Au demeurant tout se passa normalement, sans incident, chacun
vaqua à ses occupations et personne n’eut le temps de bavarder. Des femmes attendaient
devant une boutique et formaient une queue régulière en rangs par deux. Un agent de police était planté en tête de la queue : c’est à lui que la fille en robe blanche s’adressa, mais le policier ne fit qu’un geste, « prenez la queue comme tout le monde et attendez votre tour » dit-il, et la fille en robe
blanche s’éloigna, étonnée, constatant qu’elle ne comprenait plus la langue du pays. Mais partout,
devant toutes les boutiques il y avait des queues semblables, silencieuses et
muettes, bien ordonnées, et le policier répartissait calmement la queue en groupes, comme s’il découpait une anguille géante. On distribuait ainsi des vêtements, du pain, du saindoux ou du tabac, en portions
égales – on débitait tantôt de l’eau, tantôt de l’air : trois litres par personne et par minute, c’était la quantité standard octroyée par l’administration de l’air. En bas, sur la rive du fleuve, ceux qui voulaient sauter
dans l’eau s’alignaient dans une queue tout aussi ordonnée – tout nouvel arrivé se mettait au bout de la queue et attendait patiemment son
tour.
La fille en robe blanche poireauta longtemps pour tout
regarder – puis elle fut fatiguée et chercha un endroit pour s’asseoir. Mais tout le monde avait à faire, les gens étaient occupés, ils la regardaient avec un visage étrange et soupçonneux. Elle remarqua que les gens chuchotaient dans son dos – un policier lui demanda même ce qu’elle faisait là. Elle bredouilla quelque chose, le cœur serré et palpitant. Puis elle s’enfuit, mais se fit rattraper à la gare, on exigea d’elle des documents d’identité. Elle ne comprit pas. « Pour savoir si vous n’êtes pas un sujet ennemi ! » lui expliqua-t-on, et elle demanda timidement : « qu’est que c’est que l’ennemi ? Car depuis longtemps je ne suis pas passée par ici ». Les autres chuchotèrent, l’un la prit pour une folle, l’autre dit : « espionne ! Une espionne du maudit ennemi ». On l’enferma dans une pièce, mais elle s’enfuit par la fenêtre et s’assit sur le tampon d’un train en partance.

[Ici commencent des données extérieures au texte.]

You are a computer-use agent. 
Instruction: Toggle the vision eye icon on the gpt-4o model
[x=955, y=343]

Le train traversa des paysages automnaux et elle ne vit nulle
part de visage paisible. Des poings en colère se tendaient en l’air et la fureur écumait sur les lèvres. « Piétiner… écraser… anéantir… détruire » - elle n’entendit que ces mots et pensa avec frayeur qu’elle ne comprenait décidément plus la langue de ce pays et elle périrait car elle ne pourrait parler à personne.

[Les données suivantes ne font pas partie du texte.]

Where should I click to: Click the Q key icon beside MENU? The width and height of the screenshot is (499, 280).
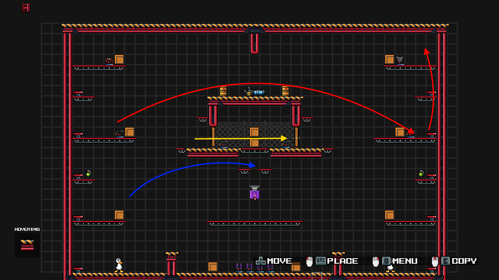[386, 261]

Un moment enfin, il n’y eut plus de rails, elle descendit furtivement et partit à pied à travers champs.
Un vrombissement lointain secoua le sol, mais elle poursuivit
sa marche. À un endroit une colline s’amoncela, puis un long fossé étroit ! Fatiguée, elle atteignit une caverne profonde, recouverte de claies – dans la caverne croupissaient quelques hommes en
tenue grise, des armes à la main. Ils faisaient un feu pour se chauffer. Elle prit
peur et recula – mais l’un lui fit signe de venir s’asseoir parmi eux. Elle s’assit donc et ils lui demandèrent ce qu’elle désirait. Elle reconnut leur langage avec un doux plaisir, le
langage qui était le sien – elle leur dit qu’elle cherchait des graines pour sa colombe.
Ils brisèrent un morceau de leur pain noir et le lui tendirent.
Et tant que dura la canonnade, ils parlèrent longuement, doucement.
Az Újság, le 5
novembre 1916.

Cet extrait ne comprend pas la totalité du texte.